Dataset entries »

BEGIN

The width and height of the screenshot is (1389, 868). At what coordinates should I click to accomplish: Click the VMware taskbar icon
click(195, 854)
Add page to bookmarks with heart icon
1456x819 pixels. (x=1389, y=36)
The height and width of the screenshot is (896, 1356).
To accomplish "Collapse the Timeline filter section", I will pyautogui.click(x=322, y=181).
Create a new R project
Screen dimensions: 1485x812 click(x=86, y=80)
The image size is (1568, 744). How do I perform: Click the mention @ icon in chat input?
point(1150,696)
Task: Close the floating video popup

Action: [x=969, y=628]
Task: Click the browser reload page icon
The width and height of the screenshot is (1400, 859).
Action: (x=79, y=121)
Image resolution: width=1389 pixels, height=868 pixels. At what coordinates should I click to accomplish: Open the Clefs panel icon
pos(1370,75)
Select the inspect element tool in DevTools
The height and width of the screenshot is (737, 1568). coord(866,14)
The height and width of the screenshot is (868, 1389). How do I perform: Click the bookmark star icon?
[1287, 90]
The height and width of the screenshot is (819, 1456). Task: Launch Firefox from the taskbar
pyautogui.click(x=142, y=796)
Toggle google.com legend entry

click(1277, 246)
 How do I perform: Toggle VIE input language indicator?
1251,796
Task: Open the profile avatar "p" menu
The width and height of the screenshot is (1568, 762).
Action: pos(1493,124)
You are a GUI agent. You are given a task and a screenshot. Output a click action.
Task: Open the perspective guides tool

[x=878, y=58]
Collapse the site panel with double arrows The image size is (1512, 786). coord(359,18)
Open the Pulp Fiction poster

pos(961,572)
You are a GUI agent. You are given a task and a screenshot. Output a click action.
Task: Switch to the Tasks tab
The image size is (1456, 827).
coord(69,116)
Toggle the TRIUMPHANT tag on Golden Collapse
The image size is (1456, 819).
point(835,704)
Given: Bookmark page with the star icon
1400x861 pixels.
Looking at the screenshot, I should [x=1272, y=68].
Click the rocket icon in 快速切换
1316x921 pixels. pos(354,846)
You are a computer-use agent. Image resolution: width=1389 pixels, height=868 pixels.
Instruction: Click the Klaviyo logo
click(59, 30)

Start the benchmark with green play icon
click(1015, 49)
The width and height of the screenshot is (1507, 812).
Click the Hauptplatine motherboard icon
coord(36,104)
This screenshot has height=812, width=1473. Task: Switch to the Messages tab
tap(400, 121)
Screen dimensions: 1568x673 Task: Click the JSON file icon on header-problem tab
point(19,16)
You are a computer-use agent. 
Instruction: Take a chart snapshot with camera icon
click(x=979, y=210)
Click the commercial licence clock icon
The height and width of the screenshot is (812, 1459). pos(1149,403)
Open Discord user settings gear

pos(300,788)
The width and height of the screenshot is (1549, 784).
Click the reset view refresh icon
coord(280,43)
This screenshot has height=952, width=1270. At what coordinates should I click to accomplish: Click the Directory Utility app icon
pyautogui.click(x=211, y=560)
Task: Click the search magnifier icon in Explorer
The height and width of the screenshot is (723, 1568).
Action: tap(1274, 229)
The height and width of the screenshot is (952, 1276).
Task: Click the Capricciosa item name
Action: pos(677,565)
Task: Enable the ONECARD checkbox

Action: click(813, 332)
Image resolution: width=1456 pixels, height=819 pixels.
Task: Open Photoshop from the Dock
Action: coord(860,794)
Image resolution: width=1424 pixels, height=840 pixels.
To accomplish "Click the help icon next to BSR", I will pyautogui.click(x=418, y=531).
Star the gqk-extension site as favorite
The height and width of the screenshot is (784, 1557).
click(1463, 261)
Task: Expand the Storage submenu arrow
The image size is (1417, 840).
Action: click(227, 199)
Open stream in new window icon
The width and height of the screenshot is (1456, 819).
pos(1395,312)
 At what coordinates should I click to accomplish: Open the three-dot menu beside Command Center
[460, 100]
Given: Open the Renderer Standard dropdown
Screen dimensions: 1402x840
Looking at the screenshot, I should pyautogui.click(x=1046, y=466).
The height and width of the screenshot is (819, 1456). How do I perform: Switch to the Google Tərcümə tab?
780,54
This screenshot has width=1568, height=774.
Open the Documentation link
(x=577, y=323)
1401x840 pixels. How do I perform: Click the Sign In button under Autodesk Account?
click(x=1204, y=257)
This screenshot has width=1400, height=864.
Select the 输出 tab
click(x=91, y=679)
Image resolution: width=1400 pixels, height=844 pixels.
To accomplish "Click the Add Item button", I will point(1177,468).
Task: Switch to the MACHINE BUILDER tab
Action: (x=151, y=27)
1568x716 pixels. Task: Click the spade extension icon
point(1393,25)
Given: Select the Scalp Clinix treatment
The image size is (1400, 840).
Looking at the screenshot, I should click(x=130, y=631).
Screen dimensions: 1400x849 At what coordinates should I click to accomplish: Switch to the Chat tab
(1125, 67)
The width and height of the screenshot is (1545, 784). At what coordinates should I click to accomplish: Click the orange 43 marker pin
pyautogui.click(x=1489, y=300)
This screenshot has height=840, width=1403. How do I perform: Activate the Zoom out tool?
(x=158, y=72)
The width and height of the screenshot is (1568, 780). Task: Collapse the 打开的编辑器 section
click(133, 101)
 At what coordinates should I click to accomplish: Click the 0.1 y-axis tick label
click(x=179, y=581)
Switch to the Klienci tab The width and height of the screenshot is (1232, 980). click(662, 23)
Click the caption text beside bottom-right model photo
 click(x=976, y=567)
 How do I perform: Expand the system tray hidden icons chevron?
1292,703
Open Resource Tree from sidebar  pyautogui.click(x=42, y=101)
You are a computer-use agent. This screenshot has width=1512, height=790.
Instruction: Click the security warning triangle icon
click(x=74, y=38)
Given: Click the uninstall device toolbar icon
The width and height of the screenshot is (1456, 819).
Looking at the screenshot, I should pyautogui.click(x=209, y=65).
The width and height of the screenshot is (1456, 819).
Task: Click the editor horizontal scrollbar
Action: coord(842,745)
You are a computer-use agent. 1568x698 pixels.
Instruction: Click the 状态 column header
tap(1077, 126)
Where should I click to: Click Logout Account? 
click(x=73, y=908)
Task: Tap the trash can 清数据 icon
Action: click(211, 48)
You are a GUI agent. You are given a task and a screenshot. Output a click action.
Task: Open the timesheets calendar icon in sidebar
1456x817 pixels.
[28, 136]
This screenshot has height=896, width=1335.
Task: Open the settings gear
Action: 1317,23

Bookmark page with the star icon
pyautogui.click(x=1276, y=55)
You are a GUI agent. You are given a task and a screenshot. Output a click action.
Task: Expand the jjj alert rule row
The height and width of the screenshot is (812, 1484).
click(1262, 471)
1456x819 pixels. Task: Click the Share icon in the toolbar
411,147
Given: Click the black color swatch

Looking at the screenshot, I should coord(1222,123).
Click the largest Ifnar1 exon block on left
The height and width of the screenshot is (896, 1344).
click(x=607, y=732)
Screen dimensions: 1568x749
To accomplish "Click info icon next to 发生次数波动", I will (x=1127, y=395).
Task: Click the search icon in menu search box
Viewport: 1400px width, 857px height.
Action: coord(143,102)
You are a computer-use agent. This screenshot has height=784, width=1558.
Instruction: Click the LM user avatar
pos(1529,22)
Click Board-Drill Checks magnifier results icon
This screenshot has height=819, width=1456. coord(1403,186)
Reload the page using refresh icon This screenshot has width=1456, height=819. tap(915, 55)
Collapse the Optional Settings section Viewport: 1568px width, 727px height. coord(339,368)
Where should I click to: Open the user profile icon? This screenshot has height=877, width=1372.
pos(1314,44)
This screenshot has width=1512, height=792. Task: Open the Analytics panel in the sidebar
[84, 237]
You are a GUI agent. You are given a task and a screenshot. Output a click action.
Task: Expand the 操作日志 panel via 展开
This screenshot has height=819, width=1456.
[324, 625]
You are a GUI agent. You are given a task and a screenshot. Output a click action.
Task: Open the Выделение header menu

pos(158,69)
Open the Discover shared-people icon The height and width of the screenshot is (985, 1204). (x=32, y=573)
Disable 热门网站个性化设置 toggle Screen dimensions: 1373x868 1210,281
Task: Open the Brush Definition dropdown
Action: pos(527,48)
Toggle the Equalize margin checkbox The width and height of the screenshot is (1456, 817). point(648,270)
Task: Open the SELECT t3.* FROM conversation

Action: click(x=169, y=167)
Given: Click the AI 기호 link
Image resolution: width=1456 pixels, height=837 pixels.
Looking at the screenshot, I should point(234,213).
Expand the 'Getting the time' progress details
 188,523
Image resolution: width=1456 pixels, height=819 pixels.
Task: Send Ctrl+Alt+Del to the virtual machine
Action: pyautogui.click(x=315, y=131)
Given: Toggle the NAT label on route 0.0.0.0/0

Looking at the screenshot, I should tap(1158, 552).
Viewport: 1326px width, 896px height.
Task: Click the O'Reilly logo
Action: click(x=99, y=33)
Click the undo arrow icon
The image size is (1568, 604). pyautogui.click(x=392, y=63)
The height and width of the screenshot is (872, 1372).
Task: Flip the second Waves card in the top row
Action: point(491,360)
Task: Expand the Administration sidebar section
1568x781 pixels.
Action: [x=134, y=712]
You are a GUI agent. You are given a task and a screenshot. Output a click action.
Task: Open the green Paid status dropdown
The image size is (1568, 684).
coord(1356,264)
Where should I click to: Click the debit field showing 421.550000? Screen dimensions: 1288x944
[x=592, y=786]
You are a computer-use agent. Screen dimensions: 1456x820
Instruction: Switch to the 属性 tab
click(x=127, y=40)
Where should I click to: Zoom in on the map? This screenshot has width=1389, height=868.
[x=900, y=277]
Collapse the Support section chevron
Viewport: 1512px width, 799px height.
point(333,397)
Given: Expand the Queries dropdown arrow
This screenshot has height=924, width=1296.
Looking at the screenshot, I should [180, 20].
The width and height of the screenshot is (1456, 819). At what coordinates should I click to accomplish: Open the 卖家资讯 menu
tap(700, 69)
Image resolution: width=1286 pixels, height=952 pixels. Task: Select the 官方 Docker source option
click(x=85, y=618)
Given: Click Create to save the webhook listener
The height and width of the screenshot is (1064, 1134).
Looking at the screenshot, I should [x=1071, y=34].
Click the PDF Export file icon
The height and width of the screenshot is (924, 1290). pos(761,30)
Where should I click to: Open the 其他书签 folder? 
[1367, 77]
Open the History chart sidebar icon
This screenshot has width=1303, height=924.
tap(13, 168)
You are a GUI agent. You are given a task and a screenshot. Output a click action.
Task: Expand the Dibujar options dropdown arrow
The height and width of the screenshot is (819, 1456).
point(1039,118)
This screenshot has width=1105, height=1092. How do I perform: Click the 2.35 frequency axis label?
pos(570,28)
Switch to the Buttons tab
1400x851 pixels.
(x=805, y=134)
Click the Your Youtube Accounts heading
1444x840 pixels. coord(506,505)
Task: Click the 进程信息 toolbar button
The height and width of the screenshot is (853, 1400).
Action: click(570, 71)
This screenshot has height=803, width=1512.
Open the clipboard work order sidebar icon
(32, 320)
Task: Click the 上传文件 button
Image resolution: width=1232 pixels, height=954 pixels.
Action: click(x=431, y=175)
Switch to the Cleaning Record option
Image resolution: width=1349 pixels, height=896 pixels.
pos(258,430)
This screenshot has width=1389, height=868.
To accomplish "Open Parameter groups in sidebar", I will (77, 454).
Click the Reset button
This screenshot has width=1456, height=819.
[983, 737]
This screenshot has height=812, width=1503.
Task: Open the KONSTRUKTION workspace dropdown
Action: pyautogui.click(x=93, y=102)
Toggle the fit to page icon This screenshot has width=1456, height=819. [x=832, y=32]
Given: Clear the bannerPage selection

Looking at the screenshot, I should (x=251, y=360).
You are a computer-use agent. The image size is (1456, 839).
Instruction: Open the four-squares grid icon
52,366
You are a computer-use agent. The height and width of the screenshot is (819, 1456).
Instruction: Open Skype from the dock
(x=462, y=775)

END

WHAT YOU NEED TO DO » Work through the data above and give the number of lines in which "next" appears; add nothing else.

EXERCISE ANSWER » 2